The western world, with its legacy of colonialism, is in fact overwhelmingly responsible for the global changes we’re now seeing. This becomes clear when we consider the proposed starting dates for the Anthropocene epoch.

The year 1610, one of the main candidates for a start date, marked the lowest recorded levels of carbon dioxide in history, as well as the beginning of humanity’s ability to alter the chemical composition of the Earth’s atmosphere at a global scale.

But this change was not a result of some ‘neutral’ activity. In fact, it was the outcome of a reduction in farming following the genocide of over 50 million indigenous people across America caused by European colonisation.

Other key dates within the epoch are intimately linked to colonial exploits, such as the year 1776. This was the year James Watt invented the steam engine, sparking the industrial revolution that enabled acts of British colonialism such as occupying regions of Canada, Australia, Asia, and the African continent.

And 1945 – another proposed starting date – brought the Trinity Test, the first detonation of a nuclear bomb. This led to more than a decade of nuclear tests mostly on colonised territories such as the Marshall Islands, a country that continues to be haunted by sky-high rates of thyroid cancer and dependency on foreign aid. All of these examples point unambiguously to the powerful influence of western countries’ actions on our current climate situation.

A nuclear explosion above a tropical sea
Nuclear tests in areas occupied by the United States, such as this one in Bikini Atoll, marked a key stage in the Anthropocene. Wikipedia

Alternatives to this term abound. “Anglocene”, “Capitalocene” and “Oliganthropocene” have all have been put forward as possibilities that better capture the responsibility for our current climate crisis. These terms refer to a different group, such as the rich or those living in the English-speaking world, as the main driver of environmental decay.

Solutions

But I stick to using “Anthropocene”. For all its problems, the word carries power.

Humans are changing the geology of the planet in ways that will be felt beyond our individual lifespans, with implications for humanity’s survival.
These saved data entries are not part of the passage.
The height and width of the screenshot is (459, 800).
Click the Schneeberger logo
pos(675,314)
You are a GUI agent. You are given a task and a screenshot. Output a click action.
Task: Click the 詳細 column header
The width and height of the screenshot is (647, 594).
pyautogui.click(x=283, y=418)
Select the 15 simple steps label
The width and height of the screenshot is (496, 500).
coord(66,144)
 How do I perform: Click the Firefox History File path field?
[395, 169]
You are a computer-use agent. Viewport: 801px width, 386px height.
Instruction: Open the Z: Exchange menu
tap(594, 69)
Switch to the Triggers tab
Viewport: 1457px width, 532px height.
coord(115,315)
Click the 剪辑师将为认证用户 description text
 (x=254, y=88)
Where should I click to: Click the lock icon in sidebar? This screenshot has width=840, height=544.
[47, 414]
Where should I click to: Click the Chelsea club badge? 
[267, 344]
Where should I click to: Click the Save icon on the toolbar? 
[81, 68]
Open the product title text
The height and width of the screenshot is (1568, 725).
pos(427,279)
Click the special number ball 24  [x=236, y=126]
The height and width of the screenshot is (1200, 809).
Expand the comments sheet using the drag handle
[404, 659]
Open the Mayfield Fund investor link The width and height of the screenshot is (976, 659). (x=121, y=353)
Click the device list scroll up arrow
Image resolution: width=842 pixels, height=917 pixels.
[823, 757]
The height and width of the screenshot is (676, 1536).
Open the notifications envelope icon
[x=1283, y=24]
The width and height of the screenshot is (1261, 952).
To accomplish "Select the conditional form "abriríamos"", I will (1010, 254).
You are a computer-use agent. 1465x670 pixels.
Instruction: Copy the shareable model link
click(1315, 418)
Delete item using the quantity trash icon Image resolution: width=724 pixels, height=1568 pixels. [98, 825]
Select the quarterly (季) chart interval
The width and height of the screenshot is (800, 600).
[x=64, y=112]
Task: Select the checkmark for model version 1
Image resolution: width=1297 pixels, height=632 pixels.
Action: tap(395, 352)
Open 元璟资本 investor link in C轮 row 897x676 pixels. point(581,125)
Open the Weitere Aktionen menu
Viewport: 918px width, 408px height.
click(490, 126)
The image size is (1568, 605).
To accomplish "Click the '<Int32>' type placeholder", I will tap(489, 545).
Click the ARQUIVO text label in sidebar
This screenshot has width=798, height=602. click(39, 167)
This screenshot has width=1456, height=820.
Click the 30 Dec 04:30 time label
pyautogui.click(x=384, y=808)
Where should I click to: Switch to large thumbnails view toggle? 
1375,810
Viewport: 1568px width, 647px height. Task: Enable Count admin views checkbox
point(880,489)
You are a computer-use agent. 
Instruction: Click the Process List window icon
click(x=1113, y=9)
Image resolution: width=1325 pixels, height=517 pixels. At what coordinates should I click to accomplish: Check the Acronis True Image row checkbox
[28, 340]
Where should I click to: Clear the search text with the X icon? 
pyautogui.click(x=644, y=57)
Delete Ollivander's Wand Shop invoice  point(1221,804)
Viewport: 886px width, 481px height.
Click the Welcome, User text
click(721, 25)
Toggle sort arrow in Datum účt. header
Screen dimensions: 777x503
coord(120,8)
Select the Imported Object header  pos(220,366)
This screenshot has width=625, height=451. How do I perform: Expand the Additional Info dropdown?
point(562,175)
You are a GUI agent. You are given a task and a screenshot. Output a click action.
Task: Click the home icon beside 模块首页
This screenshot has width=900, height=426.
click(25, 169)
While the question of responsibility is crucial, the magnitude of the change we’ve created is more important if we are to take urgent action.

Instead of getting rid of this term, let’s decolonise it. As we head towards the UN climate change conference COP26 – a key crossroads in our planetary response to climate change – historical legacies of colonialism should be central themes within discussions, not footnotes.

Decolonising the Anthropocene means taking steps to ensure that we do not conflate victims with perpetrators. Low income countries’ demands for funding to help fight climate change must be responded to, and the world’s richer countries must take responsibility for their actions, including those from the distant past.

A butterfly lands on a plant
The value of other species’ lives, however small they are, should not be seen as different to that of our own. Pixabay/PerezVCKing

This also means recognising that throwing money and technologies at the problem is not sufficient. If we are to successfully limit atmospheric warming (as well as other unfolding environmental crises), we must make significant changes to our cultural and political systems founded on the flawed idea of infinite economic growth.

This will involve challenging concepts like extractivism – seeing the Earth as simply a economically valuable source of raw materials – and speciesism, or seeing other species as inferior to our own.

We must replace these with ideas like degrowth (no longer setting economic growth as society’s objective), intergenerational justice legislation establishing society’s responsibility to protect the environment for future generations, and radically imagining alternative futures for a healthier planet.

We’ve been living in a period of deceptive prosperity in the West, at the expense of unprecedented environmental devastation. Mitigating our extraordinary effect on the planet to preserve it for future generations is a massive task. That’s why we need language that captures the scale of the challenge facing us. Only then will we be able to grasp how powerful our response must be.